How do you spell царь in English? Czar, tsar, csar, or tzar?

Take a word that’s written in one alphabet (Cyrillic, say). Now spell it in another alphabet (Roman, say). Why? Well, Russian is written in Cyrillic, but it’s often necessary to write Russian words in English, using the familiar Roman alphabet.

Easy, right?

Well, not really. There just isn’t a one-to-one correspondence. The problem is both more acute and more solvable when a single country switches alphabets (as Turkey did with Turkish) or uses more than one alphabet simultaneously (as Yugoslavia did with Serbo-Croatian). In those cases a governmental organization makes some hard and fast decisions, and the problem goes away.

Lynne Murphy, in her aptly named blog “Separated by a Common Language,” tackles a further complication of the problem. What happens when we’re not dealing with a single country but with two or more countries that speak (more or less) the same language. You probably recognize the title of her blog as George Bernard Shaw’s description of the UK versus the US (or maybe it was Winston Churchill, or Oscar Wilde, but that’s a topic for another day). In this case Murphy explores how we spell the Russian word царь in English: is it czar, tsar, csar, or tzar? Personally I prefer the first, but crossword puzzles seem to favor the second — and does it differ from country to country?
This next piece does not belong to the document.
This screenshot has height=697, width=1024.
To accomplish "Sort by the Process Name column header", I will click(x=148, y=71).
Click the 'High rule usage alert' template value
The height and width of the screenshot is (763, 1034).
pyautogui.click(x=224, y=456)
It turns out that it does. Here are some data, showing the frequencies of Romanizations of царь around the world (well, in the US, Canada, Great Britain, Ireland, Australia, and New Zealand — which is a pretty good sampling of the Anglophone world):

Those results are striking. (At least they struck me, though it didn’t hurt.) Altogether, and unsurprisingly, the first two are overwhelmingly the most common, and they’re pretty close. But it’s the national differences that are surprising. As you see from examining the table, czar is by far the winner in the US as well as Australia and New Zealand, but tsar is by far the winner in Great Britain and Canada. Ireland splits its votes pretty evenly, but with csar of all things tied for first! Nobody seems to like tzar.

Ain’t spelling grand?” to quote nobody at all.